- _TASK TO CARRY OUT_:
Reproduce the listing word for word, from its first line through the line containing "center [517, 40].", including both.

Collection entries
--- start ---
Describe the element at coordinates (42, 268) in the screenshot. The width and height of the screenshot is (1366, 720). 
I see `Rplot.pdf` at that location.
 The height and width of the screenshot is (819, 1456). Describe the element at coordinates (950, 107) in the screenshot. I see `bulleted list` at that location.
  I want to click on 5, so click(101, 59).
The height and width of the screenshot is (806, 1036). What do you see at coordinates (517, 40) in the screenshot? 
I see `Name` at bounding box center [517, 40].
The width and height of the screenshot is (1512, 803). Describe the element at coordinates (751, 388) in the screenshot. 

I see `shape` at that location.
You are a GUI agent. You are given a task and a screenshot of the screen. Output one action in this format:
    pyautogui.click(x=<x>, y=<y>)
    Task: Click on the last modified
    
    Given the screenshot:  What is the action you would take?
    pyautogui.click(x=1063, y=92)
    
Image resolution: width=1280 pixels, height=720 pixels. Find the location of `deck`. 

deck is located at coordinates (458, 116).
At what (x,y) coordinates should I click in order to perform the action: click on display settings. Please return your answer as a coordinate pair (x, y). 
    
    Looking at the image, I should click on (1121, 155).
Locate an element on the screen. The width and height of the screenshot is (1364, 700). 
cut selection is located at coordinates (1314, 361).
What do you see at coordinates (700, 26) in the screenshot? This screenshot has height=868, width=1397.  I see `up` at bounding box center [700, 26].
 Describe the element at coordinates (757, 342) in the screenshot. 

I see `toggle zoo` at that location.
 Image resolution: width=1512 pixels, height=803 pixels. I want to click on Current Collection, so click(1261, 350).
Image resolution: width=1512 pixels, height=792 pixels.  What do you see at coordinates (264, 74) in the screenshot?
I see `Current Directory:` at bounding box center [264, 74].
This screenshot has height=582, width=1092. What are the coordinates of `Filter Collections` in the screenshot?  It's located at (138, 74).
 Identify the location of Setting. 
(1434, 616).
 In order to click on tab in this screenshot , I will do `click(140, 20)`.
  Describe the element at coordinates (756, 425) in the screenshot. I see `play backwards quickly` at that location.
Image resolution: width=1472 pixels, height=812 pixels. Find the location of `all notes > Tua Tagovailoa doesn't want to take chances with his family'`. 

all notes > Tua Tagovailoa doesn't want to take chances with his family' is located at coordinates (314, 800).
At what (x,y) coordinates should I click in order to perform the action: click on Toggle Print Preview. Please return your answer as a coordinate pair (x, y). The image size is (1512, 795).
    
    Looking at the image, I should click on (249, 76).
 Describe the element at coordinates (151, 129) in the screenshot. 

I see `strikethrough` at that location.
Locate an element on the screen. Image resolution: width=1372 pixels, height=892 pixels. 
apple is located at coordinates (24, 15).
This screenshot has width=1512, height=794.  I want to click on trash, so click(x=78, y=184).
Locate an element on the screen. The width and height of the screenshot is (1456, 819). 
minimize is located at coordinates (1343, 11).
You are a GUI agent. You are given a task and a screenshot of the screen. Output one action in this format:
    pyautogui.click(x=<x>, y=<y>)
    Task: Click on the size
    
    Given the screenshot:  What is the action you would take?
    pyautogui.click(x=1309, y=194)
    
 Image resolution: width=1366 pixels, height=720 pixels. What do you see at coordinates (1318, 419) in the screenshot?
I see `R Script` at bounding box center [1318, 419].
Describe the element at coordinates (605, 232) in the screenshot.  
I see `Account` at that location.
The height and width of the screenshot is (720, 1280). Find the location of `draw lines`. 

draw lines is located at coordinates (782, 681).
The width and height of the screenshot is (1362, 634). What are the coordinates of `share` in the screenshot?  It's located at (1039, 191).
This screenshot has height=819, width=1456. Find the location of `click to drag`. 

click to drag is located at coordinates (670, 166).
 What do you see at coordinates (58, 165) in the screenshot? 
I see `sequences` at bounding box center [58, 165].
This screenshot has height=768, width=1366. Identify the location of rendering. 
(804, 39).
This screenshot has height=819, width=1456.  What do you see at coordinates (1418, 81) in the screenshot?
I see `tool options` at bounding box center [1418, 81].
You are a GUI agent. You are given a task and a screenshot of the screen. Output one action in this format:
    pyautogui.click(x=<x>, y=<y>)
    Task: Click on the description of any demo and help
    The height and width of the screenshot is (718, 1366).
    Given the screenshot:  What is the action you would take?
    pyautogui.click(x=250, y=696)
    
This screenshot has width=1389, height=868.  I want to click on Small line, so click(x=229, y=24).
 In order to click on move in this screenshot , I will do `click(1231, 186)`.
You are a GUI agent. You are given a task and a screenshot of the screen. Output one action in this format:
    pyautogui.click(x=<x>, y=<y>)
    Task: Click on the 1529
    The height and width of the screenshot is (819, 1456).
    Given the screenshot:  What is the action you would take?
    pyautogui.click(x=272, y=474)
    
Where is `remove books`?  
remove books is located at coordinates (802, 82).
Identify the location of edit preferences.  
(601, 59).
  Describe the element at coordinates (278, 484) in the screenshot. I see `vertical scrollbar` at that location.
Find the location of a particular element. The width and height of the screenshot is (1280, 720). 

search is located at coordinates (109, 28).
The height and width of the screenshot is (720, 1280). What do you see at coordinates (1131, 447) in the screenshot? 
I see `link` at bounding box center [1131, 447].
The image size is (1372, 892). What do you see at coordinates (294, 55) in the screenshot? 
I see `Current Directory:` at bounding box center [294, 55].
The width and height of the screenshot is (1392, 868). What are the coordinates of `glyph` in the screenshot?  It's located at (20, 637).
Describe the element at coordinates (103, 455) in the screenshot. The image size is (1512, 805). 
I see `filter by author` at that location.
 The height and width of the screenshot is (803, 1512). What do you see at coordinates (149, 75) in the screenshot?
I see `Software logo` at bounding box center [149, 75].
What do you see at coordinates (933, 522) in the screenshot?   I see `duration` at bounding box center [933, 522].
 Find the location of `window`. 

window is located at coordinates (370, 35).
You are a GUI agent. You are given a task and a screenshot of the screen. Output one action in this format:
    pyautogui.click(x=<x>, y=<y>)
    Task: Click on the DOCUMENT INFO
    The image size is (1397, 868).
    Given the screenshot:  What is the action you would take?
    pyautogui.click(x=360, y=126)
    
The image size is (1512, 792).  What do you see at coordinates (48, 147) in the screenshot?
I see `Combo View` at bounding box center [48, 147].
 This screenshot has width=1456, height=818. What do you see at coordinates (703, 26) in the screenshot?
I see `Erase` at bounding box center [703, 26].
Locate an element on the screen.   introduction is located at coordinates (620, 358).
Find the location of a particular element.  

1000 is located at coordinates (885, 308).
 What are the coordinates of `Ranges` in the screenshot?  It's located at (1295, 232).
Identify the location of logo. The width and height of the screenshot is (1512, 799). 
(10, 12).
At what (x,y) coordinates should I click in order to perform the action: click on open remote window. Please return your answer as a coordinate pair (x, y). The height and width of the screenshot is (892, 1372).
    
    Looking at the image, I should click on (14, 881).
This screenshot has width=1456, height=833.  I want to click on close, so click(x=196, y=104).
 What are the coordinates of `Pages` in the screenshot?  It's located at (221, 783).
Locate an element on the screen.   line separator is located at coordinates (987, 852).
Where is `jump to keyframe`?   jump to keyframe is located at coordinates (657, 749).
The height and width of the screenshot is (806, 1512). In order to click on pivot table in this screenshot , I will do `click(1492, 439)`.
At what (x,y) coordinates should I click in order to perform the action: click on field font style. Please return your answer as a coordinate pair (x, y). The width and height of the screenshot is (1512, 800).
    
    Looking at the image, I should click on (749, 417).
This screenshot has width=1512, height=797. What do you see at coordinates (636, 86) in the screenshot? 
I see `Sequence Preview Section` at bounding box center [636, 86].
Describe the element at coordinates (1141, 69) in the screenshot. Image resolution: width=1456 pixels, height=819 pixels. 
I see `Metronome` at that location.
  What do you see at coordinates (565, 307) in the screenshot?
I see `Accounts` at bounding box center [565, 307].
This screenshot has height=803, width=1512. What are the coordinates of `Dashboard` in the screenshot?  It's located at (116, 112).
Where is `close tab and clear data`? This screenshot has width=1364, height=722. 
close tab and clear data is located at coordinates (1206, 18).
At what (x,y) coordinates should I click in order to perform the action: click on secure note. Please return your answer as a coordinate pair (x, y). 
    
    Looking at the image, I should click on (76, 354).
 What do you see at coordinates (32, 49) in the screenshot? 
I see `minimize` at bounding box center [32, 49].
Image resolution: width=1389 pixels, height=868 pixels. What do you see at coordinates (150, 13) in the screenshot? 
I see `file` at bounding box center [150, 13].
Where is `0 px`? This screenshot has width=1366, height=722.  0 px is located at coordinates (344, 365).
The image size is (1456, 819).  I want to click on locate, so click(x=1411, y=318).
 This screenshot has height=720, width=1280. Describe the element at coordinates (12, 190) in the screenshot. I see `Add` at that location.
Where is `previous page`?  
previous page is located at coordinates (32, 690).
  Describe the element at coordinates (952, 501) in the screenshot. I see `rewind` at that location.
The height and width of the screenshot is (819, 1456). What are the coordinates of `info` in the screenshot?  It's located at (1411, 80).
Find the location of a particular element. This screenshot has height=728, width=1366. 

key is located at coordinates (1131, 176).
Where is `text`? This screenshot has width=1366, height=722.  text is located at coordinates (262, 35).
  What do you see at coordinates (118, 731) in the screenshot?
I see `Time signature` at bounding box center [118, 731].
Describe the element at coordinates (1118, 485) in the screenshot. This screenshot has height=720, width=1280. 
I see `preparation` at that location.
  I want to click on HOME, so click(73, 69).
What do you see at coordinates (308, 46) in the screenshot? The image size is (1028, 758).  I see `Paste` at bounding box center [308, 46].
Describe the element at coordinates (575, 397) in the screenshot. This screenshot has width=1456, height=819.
--- end ---
- _TASK ANSWER_:
Describe the element at coordinates (42, 268) in the screenshot. The width and height of the screenshot is (1366, 720). 
I see `Rplot.pdf` at that location.
 The height and width of the screenshot is (819, 1456). Describe the element at coordinates (950, 107) in the screenshot. I see `bulleted list` at that location.
  I want to click on 5, so click(101, 59).
The height and width of the screenshot is (806, 1036). What do you see at coordinates (517, 40) in the screenshot? 
I see `Name` at bounding box center [517, 40].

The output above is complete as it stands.